En de tweede broer voegde eraan toe, "Nadat ik een paar happen van het lam had gegeten en de smaak van zout en gevuld schuim in mijn mond had geproefd, realiseerde ik me dat dit lam alleen gevoed was met melk van een teef."
"En Sire," volgde de derde broer, "Omdat ik me realiseerde dat u ook heel graag van mij wilde horen, hoe ik de gedachten van uw raadgever had kunnen opmerken, die vol slechte haat zijn tegen uw Keizerlijke persoon, moet u weten dat toen we eergisteren bij u waren en met u redeneerden over de bestraffing van slechteriken, zag ik het gezicht van uw raadsman van kleur veranderen. Hij keek kwaadaardig naar u, hij was dorstig en vroeg om een slok water wat gewoonlijk de lever verfrist. Daarom kwam ik tot de conclusie dat hij zeer beledigd was omdat u zijn zoon ter dood had gebracht.”

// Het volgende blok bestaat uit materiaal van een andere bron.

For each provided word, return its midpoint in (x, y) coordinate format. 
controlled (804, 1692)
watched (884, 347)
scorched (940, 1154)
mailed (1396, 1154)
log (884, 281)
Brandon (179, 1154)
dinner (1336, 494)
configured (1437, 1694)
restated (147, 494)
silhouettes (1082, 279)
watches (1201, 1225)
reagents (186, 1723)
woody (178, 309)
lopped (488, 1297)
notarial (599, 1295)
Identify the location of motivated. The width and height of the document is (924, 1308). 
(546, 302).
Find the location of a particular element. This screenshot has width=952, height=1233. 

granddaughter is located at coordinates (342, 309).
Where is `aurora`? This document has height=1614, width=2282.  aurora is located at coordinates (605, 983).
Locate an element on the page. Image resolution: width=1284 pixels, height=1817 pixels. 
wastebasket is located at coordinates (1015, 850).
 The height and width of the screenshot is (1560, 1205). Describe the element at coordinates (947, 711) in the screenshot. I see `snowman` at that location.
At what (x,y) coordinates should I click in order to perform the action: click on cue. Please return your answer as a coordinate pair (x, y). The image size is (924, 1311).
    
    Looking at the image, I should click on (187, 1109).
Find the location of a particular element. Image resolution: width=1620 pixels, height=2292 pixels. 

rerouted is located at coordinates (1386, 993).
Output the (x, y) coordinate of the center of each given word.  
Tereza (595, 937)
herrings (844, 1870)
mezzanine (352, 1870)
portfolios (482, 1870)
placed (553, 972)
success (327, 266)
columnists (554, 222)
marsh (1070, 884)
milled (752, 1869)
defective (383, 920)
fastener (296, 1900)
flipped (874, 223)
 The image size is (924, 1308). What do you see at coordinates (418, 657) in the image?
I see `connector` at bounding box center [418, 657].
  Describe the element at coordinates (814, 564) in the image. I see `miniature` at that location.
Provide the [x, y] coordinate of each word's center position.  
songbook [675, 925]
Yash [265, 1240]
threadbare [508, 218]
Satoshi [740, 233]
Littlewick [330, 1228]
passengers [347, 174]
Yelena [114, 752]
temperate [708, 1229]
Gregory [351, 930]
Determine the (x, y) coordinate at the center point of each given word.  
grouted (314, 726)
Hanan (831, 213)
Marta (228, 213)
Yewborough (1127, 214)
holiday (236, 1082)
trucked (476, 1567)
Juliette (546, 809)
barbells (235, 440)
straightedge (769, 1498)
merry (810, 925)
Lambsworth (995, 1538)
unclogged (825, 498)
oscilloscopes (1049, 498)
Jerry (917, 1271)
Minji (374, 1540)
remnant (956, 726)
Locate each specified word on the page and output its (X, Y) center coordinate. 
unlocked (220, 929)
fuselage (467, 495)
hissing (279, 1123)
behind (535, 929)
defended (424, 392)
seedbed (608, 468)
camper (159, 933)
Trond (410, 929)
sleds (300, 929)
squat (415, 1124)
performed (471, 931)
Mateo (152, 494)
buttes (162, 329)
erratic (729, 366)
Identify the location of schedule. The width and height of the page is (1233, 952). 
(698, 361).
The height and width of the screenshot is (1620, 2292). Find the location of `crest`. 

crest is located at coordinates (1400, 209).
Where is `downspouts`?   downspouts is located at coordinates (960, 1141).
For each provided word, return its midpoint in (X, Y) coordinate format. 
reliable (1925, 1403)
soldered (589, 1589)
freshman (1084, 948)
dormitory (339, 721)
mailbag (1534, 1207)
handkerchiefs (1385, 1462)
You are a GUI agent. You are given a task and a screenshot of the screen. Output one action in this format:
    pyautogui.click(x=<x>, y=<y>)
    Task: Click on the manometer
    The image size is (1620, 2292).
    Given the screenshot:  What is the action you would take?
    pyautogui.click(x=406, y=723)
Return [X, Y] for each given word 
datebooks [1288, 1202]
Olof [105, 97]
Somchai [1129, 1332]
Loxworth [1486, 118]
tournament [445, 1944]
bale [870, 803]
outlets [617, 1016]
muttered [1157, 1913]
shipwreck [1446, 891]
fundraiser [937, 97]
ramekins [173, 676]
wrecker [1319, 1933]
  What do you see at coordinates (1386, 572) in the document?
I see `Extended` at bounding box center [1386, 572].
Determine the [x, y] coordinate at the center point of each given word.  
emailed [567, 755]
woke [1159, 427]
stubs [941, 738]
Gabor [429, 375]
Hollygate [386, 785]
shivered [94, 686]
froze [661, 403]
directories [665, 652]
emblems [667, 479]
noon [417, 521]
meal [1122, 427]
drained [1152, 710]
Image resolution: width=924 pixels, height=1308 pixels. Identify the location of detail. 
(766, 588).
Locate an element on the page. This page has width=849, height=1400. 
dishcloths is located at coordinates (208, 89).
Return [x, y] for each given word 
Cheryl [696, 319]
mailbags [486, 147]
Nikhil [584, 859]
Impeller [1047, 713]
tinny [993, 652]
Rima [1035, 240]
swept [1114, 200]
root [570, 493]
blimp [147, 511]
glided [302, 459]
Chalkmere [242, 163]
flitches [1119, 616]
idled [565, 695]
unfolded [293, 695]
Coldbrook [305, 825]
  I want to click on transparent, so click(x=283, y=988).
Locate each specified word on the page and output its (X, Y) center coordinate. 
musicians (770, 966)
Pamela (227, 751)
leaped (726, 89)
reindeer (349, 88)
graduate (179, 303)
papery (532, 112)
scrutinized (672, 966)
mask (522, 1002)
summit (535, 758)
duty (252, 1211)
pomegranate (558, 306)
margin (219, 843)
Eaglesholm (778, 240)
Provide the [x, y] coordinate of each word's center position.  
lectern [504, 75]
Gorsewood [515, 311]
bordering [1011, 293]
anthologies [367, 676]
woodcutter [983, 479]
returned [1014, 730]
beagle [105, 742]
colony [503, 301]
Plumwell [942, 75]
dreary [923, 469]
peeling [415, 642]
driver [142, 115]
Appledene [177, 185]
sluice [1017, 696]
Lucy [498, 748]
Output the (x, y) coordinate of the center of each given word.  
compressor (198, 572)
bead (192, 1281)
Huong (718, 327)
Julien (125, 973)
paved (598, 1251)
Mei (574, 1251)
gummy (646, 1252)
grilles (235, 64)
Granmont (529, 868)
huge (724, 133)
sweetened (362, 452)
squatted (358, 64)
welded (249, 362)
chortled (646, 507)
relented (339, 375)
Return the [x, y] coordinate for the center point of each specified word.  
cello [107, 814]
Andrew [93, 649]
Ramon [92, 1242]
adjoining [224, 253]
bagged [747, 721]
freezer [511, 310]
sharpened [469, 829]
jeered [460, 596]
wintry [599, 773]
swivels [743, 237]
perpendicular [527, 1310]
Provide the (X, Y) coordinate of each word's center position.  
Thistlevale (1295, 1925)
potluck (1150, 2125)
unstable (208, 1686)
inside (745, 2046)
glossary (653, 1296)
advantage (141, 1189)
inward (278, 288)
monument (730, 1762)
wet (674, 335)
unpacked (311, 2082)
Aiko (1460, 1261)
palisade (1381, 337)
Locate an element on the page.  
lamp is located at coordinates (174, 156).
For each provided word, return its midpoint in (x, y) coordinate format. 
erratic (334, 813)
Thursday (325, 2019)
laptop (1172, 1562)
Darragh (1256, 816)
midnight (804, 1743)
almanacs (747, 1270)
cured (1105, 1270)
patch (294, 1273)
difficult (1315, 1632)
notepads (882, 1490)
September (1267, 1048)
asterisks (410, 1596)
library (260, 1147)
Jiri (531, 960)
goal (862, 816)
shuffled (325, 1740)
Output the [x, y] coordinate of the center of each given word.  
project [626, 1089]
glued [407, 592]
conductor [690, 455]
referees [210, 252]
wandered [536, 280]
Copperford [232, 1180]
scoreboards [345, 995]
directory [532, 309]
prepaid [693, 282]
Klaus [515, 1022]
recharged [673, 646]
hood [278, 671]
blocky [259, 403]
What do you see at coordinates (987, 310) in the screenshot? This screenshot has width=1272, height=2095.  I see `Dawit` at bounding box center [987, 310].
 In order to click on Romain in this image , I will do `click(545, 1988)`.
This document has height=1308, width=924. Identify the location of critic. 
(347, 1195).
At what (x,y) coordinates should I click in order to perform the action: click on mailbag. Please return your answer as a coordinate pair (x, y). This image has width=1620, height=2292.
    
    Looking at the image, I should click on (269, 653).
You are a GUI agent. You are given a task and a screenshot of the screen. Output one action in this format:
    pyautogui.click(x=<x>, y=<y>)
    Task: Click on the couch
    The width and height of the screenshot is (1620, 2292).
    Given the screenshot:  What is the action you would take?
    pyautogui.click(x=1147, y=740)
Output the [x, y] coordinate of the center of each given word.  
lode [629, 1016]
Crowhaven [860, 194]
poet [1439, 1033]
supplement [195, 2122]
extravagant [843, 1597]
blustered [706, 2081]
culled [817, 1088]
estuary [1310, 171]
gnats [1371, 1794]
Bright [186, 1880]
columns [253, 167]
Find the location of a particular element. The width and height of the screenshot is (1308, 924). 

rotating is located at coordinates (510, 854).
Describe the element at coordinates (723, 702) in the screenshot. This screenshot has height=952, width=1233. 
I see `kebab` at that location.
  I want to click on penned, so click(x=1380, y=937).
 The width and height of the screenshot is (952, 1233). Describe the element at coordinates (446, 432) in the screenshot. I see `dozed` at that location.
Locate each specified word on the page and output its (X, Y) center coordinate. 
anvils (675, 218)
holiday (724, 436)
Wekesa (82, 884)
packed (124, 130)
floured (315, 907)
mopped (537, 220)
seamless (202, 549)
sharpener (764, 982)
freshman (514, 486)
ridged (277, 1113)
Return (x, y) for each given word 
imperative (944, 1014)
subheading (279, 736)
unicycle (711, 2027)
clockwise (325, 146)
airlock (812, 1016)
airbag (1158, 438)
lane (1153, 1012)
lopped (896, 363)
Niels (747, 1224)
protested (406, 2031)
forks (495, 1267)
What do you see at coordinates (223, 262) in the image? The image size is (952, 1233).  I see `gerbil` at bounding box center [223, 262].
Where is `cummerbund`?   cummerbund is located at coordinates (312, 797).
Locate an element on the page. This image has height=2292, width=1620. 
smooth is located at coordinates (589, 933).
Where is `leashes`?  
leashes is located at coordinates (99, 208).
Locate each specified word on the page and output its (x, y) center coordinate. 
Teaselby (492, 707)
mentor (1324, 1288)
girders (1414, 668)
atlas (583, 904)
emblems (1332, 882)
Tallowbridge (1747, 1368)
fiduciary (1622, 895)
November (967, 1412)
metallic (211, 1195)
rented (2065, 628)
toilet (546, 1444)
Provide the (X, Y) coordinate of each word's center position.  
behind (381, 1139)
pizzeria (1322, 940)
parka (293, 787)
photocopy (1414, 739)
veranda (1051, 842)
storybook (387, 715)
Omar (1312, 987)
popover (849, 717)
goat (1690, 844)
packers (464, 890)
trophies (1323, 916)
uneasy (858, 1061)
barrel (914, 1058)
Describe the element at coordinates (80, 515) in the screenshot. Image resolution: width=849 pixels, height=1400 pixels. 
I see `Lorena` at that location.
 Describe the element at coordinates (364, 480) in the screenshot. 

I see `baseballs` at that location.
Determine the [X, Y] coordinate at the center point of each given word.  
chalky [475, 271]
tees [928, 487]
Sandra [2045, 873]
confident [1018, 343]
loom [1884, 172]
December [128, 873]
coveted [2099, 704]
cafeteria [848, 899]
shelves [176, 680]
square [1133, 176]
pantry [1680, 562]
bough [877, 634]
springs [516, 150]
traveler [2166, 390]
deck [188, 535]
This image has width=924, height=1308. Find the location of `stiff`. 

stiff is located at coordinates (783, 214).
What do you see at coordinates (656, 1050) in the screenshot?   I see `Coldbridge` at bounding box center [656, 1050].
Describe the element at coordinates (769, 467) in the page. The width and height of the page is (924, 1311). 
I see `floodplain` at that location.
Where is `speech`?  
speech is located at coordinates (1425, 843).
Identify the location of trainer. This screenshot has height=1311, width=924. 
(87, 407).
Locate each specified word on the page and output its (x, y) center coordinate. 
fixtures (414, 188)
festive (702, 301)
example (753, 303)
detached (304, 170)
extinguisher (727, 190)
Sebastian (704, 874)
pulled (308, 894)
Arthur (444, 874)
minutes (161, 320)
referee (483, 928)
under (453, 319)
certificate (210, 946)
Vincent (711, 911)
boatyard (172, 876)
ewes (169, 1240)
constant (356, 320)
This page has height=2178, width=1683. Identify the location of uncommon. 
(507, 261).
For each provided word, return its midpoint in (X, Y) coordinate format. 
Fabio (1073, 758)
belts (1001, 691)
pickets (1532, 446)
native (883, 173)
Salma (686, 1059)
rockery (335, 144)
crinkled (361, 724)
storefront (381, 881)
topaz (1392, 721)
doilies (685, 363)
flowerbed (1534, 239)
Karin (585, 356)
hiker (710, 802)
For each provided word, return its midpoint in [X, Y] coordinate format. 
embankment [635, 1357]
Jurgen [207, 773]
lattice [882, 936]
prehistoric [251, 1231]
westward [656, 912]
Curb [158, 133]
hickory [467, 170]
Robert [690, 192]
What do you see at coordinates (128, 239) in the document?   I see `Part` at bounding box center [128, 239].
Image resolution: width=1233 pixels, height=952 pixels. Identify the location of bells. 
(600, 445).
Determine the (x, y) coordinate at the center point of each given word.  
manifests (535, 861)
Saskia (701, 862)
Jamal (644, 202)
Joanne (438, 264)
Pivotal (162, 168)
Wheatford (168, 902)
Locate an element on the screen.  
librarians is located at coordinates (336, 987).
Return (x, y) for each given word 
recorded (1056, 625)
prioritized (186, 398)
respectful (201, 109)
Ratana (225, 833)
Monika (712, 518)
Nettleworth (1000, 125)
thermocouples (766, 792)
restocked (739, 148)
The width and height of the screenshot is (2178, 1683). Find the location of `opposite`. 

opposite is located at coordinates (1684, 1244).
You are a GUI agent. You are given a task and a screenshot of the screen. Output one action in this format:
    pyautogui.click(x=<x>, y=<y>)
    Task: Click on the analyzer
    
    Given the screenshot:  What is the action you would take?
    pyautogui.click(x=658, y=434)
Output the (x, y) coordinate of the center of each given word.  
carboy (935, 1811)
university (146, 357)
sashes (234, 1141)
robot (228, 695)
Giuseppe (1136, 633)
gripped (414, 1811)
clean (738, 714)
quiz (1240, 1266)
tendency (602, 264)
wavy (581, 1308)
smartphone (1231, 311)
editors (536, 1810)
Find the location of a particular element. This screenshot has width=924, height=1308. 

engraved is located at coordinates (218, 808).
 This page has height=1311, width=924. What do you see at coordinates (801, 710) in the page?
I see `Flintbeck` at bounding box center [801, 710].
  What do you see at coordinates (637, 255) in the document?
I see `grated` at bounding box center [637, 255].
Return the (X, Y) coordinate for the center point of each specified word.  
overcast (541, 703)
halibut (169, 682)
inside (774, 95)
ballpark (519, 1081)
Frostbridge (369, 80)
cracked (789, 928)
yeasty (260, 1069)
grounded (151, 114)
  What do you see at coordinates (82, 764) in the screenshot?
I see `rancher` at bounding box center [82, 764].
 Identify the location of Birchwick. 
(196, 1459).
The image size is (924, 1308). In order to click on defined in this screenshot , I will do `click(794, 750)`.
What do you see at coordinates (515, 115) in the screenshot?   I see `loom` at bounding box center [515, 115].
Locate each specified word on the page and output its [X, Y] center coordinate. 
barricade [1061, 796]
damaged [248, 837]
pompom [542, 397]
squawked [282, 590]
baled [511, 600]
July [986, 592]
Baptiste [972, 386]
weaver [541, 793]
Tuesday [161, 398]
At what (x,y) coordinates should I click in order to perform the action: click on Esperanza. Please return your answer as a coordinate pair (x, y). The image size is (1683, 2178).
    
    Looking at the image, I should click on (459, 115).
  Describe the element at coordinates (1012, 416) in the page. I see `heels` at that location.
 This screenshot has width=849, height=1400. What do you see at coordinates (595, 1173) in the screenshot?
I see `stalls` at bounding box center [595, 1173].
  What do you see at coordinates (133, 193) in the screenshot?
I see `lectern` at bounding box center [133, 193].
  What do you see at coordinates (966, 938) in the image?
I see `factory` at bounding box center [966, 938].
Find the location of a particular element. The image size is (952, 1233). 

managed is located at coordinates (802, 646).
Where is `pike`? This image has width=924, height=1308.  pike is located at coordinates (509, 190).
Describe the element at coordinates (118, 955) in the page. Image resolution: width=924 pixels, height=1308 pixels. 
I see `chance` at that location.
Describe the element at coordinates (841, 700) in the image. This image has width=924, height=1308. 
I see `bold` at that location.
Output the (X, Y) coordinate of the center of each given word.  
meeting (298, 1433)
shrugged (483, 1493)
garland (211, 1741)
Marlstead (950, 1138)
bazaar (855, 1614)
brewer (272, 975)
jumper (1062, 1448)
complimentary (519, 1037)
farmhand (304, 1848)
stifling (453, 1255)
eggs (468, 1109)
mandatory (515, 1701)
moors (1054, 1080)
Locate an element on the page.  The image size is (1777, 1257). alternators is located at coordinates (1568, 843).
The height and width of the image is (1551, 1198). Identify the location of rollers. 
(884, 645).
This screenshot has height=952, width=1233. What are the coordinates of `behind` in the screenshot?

De Keizer, die gevonden had dat in elk geval de jonge mannen de waarheid hadden gesproken, was hierdoor zeer verontrust en antwoordde hen: "Ik ben er absoluut zeker van dat de feiten precies zijn zoals jullie mij hebben verteld, en dat mijn raadgever, behalve in zijn gedachten niet onthult hoe hij mij kan doden, om wraak te nemen op zijn zoon, die ik terecht ter dood heb veroordeeld vanwege zijn wandaden. Maar hoe kan ik hem dwingen dit aan mij verbaal te bekennen? Want ik denk, dat vanwege de grote bedrijging die ik hem kan toedoen, hij nooit een woord tegen mij zal zeggen. Dus, aangezien ik geen verbale bekentenis van hem heb heb, zal ik hem niet terecht kunnen veroordelen.